## Task prompt
Please retype the passage on history and the humanities from "History, flawed as" to "of academic empire-building.".

When we take history as the foundational model for a revived
Humanities, it should be as the modest, pragmatic search
engine that it is capable of being - and frequently is
- so unlike most more formalistic approaches. Moreover,
even pragmatic formalisms, such as the rhetorical tradition,
only properly cover half the terrain because, put simply
- things both change & stay the same...
History, flawed as it (necessarily) is, takes both aspects
seriously - and has a grand tradition of borrowing any
intellectual tool that can aid in its quest. The resulting
theoretical pluralism is what humans need for real self-understanding
- not quasi-theological quests for "rigour"...or overarching
"grand theories" that fudge evidence for the purposes
of academic empire-building.

Item position entries:
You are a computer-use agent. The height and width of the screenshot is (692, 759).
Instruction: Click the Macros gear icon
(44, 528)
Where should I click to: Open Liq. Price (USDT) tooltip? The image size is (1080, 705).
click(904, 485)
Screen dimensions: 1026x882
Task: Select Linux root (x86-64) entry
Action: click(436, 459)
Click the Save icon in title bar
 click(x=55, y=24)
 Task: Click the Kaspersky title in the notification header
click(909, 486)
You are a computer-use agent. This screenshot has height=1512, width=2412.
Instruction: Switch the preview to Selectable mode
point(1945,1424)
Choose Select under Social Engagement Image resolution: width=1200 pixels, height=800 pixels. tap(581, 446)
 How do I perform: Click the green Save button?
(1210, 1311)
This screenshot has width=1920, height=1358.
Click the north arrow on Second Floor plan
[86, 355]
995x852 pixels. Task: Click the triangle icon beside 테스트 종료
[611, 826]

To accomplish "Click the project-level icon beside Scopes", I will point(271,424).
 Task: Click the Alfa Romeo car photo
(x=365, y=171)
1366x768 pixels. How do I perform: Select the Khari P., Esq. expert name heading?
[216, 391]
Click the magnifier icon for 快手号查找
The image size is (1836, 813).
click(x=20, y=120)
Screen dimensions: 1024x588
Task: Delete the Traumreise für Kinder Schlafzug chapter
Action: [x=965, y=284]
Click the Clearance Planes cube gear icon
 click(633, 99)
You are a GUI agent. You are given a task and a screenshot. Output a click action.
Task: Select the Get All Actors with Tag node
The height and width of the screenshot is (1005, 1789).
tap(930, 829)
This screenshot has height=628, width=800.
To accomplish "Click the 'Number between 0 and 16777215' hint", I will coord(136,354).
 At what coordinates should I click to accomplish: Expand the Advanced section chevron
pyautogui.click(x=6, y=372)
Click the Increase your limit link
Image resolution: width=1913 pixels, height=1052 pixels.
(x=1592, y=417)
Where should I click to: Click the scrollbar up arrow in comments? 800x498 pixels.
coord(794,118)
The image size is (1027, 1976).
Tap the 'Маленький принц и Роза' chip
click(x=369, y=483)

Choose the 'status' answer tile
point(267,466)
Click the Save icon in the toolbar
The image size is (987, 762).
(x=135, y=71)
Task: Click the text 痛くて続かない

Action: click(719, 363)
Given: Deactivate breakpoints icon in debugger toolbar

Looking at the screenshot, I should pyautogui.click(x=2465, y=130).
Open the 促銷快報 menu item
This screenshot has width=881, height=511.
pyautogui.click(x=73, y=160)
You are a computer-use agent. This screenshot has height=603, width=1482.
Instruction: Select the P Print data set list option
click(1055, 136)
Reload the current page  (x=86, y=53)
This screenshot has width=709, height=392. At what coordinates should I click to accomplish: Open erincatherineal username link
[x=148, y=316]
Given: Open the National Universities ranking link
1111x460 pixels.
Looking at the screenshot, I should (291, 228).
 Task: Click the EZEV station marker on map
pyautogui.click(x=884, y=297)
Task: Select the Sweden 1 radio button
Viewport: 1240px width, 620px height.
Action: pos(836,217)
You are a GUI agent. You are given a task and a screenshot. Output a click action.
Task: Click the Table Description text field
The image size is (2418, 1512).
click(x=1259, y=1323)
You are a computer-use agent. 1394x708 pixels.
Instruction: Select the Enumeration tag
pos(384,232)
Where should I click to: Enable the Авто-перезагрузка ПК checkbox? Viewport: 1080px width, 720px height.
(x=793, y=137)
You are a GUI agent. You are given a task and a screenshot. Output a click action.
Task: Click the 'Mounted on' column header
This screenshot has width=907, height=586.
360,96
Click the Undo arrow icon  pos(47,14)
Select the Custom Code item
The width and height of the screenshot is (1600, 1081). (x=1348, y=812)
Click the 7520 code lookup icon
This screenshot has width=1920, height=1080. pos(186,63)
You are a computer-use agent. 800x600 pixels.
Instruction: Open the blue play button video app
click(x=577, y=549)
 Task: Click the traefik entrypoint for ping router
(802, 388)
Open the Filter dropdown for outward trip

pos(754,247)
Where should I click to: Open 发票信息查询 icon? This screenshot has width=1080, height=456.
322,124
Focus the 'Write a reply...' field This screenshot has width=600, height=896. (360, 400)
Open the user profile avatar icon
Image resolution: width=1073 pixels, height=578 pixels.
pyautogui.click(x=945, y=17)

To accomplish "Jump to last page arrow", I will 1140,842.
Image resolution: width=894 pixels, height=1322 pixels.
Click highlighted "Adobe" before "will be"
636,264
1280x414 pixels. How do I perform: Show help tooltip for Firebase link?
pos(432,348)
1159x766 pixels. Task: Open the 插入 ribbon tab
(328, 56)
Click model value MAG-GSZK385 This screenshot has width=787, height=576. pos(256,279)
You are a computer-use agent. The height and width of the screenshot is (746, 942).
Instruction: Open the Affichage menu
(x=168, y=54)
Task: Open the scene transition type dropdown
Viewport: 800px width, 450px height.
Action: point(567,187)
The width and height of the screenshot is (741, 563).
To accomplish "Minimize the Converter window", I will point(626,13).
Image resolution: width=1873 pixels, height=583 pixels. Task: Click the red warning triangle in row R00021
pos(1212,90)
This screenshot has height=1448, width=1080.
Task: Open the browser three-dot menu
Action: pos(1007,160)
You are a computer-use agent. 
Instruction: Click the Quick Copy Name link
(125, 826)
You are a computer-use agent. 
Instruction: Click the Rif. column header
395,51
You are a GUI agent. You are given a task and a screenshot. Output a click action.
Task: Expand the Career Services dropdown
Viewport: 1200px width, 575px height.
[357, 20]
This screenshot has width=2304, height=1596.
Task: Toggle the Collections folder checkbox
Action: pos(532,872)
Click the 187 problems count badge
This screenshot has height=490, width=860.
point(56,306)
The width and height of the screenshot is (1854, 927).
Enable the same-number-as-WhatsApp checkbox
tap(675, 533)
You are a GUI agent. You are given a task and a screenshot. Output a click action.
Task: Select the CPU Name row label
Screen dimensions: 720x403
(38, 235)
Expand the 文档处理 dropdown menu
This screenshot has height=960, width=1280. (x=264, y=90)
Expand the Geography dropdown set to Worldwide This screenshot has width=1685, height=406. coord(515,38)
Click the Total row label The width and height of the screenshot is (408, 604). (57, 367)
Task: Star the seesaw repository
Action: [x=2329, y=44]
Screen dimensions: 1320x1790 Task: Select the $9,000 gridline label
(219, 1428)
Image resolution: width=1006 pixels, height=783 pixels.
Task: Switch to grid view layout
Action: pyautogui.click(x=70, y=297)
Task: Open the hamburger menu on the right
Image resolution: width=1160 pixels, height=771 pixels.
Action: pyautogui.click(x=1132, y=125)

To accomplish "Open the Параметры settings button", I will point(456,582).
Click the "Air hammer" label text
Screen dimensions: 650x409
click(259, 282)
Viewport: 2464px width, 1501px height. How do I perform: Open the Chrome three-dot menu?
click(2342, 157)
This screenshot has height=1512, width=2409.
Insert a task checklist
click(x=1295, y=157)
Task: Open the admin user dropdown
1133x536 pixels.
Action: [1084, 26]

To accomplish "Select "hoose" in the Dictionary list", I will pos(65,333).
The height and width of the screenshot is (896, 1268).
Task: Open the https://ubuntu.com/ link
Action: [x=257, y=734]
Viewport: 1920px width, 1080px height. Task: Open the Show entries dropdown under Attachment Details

## Output for this task
History, flawed as it (necessarily) is, takes both aspects
seriously - and has a grand tradition of borrowing any
intellectual tool that can aid in its quest. The resulting
theoretical pluralism is what humans need for real self-understanding
- not quasi-theological quests for "rigour"...or overarching
"grand theories" that fudge evidence for the purposes
of academic empire-building.